Nicolas Prost, trente-cinq ans, se partage aujourd’hui entre l’endurance avec le team Rebellion-Racing et le championnat de Formule E dans l’équipe e-dams. Etre pilote quand on s’appelle Prost, toutes les apparences d’une évidence. Mais l’histoire se révèle bien plus particulière.

Nicolas, vous êtes pilote et vous voilà héros de bande-dessinée dans le nouvel opus de Michel Vaillant qui vient de sortir et qui porte le nom de votre écurie en endurance, « Rebellion » ! Et l’action se déroule aux 24h du Mans !

Je suis très ami avec la famille Graton (ndlr : auteur de Michel Vaillant), donc cela fait très plaisir d’être dans la BD de Michel Vaillant. Je dis souvent que Michel Vaillant, c’est pour moi une marque emblématique du sport automobile francophone. C’est légendaire. C’est vraiment sympa d’avoir ce lien entre la BD et la vraie course.

Je trouve que mon personnage de BD me ressemble ! Ce qui est drôle c’est que je retrouve dans certaines images des scènes de ma vie réelle, ils ont dû utiliser des photos de moi comme modèle ! C’est assez rigolo de se retrouver dans une BD !
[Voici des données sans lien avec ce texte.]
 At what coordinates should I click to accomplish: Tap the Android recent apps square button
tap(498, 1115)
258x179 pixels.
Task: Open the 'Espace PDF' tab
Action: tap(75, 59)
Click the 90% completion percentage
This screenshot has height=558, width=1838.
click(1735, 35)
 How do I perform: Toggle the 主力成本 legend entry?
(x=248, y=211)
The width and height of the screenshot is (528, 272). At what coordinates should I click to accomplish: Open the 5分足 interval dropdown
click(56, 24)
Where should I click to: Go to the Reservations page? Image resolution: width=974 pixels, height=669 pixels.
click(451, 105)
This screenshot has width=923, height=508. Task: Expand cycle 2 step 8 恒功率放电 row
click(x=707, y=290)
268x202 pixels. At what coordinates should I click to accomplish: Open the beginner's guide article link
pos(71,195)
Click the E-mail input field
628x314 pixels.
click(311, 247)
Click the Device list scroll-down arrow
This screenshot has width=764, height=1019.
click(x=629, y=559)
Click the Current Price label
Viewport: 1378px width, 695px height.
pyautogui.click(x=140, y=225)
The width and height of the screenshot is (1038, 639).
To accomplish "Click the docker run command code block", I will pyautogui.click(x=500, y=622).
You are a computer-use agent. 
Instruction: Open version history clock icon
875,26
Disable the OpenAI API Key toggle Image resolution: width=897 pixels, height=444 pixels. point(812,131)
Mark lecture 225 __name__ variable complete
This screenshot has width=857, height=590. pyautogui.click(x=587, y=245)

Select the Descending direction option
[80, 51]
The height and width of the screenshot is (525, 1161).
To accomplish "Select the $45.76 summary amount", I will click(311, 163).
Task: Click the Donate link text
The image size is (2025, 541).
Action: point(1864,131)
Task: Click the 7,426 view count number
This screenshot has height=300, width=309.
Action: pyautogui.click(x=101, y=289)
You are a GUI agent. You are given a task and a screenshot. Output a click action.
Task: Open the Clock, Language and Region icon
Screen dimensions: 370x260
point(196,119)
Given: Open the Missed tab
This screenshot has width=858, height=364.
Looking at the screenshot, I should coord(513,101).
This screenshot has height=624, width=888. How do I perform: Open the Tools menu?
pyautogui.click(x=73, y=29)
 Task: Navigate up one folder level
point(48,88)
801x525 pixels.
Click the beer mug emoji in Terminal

C’est une belle histoire et quand on voit l’impact qu’a le projet Vaillant-Rebellion, c’est assez impressionnant. Je ne l’imaginais pas à ce point !

Quittons la fiction un instant, le moins que l’on puisse dire, c’est que votre parcours de pilote n’est pas classique !

C’est vrai, je n’ai jamais fait de karting, j’ai fait des études d’abord et mon cadeau de fin d’études c’était de faire un test en Formule Renault. Cela s’est très bien passé, mais quoiqu’il en soit, il fallait que je termine mes études avant de courir. Après mes études, j’ai donc suivi la filière FFSA au Mans, j’ai fait la Formule Campus. Ensuite j’ai eu un parcours disons assez classique en monoplace, deux ans de Formule Renault, deux ans de Formule 3, puis la F300 où j’ai gagné en première année, et là pour le coup c’est vrai que j’étais assez « âgé », j’avais quand même déjà 27 ans quand j’ai gagné la F3000 ! J’ai eu quelques touches pour aller en F1 mais cela ne s’est pas concrétisé, du coup je suis parti sur l’endurance en LMP1. Ensuite je suis revenu vers la F1 en tant que pilote d’essai chez Renault, je suis resté six ans chez Renault et ensuite Lotus Renault. Après, en plus de la LMP1 j’ai fait le Trophée Andros, et quelques piges en GT. Puis la Formule E est arrivée en 2014. Et depuis, je suis surtout en Formule E et LMP.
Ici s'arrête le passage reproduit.